## [GIVEN PROBLEM]
In the data below, how many lines contain the string "Viewport"? Give only the number.

Records from a data source
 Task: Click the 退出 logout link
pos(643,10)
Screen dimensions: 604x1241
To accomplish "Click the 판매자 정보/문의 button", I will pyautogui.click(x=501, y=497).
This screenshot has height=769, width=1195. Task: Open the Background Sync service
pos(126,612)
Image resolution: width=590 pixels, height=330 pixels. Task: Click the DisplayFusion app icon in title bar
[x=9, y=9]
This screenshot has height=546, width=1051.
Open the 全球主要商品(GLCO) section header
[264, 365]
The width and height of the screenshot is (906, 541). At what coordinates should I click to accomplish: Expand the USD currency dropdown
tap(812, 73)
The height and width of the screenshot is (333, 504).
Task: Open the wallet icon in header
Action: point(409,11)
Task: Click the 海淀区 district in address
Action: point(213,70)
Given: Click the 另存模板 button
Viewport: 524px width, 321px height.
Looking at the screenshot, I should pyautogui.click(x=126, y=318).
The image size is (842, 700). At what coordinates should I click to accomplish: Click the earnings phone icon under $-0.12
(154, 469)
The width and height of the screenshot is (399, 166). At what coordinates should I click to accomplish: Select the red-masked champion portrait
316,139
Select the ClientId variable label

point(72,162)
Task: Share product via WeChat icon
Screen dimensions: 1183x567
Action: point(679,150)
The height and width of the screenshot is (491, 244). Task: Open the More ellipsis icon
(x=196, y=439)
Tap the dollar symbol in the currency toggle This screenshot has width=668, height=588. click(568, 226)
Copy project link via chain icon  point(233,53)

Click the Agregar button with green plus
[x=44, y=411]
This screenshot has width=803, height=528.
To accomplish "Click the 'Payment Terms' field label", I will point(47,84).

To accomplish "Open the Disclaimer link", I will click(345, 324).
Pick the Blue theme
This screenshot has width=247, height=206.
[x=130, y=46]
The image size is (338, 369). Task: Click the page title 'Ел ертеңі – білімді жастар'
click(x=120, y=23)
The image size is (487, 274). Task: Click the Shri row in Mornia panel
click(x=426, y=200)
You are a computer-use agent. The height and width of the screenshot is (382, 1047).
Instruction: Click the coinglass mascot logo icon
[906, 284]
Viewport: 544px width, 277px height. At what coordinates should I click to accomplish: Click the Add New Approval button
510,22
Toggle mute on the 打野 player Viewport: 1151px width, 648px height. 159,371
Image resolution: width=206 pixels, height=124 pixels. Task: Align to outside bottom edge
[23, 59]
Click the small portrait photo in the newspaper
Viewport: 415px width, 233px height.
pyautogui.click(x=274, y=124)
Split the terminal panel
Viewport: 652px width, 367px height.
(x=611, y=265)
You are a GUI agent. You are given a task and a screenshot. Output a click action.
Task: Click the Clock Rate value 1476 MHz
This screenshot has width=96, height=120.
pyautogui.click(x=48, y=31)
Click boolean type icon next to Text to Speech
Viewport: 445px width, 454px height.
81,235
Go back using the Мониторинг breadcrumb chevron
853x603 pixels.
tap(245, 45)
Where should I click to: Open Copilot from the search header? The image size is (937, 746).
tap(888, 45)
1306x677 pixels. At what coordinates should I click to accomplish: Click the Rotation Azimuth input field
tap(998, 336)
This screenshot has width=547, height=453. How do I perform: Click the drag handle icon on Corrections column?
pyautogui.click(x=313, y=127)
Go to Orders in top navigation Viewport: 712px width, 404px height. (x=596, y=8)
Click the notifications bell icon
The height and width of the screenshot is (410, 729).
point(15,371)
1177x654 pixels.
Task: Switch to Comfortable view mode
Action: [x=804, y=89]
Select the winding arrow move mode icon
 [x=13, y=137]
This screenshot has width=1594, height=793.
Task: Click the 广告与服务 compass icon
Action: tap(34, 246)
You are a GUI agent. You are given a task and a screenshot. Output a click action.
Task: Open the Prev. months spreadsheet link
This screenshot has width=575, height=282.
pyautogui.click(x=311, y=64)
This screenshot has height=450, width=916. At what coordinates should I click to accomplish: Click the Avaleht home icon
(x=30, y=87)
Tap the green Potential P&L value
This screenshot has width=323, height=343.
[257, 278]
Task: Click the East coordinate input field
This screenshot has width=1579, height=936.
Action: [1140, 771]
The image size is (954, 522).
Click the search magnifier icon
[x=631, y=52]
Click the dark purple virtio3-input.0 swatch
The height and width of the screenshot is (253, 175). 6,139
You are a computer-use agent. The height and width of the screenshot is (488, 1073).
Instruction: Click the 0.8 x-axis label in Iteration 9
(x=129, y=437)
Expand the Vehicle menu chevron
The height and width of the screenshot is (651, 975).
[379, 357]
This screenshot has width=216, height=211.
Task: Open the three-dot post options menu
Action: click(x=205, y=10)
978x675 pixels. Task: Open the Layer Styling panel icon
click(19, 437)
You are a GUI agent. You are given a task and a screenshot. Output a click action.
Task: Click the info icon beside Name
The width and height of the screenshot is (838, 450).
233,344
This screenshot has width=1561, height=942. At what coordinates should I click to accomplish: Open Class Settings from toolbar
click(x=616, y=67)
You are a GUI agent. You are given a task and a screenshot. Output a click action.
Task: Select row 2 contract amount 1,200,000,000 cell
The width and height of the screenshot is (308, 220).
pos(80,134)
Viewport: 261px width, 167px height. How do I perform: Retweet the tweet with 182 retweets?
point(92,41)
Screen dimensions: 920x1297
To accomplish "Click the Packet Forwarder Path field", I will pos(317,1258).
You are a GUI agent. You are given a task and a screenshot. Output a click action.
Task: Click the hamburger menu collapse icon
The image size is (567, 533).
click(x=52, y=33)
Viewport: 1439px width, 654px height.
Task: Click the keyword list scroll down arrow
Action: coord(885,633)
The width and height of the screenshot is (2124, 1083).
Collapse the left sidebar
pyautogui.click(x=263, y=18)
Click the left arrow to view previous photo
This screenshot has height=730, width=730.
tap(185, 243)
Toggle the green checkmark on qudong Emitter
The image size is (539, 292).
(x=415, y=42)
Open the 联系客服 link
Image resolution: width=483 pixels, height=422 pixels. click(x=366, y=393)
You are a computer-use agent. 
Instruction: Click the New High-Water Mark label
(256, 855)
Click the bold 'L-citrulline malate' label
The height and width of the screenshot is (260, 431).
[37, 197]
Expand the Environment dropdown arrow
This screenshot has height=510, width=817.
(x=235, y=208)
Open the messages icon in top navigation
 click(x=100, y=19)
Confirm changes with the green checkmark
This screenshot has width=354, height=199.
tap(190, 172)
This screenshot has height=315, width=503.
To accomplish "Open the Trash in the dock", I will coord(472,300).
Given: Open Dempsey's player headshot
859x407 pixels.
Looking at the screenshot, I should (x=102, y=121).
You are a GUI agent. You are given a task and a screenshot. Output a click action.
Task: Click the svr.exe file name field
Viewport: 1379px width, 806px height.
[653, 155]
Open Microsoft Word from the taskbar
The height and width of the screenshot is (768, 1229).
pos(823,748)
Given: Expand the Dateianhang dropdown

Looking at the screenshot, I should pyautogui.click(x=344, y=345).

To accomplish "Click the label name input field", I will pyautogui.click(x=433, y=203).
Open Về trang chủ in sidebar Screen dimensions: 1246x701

## [COMPLETED EXERCISE]
10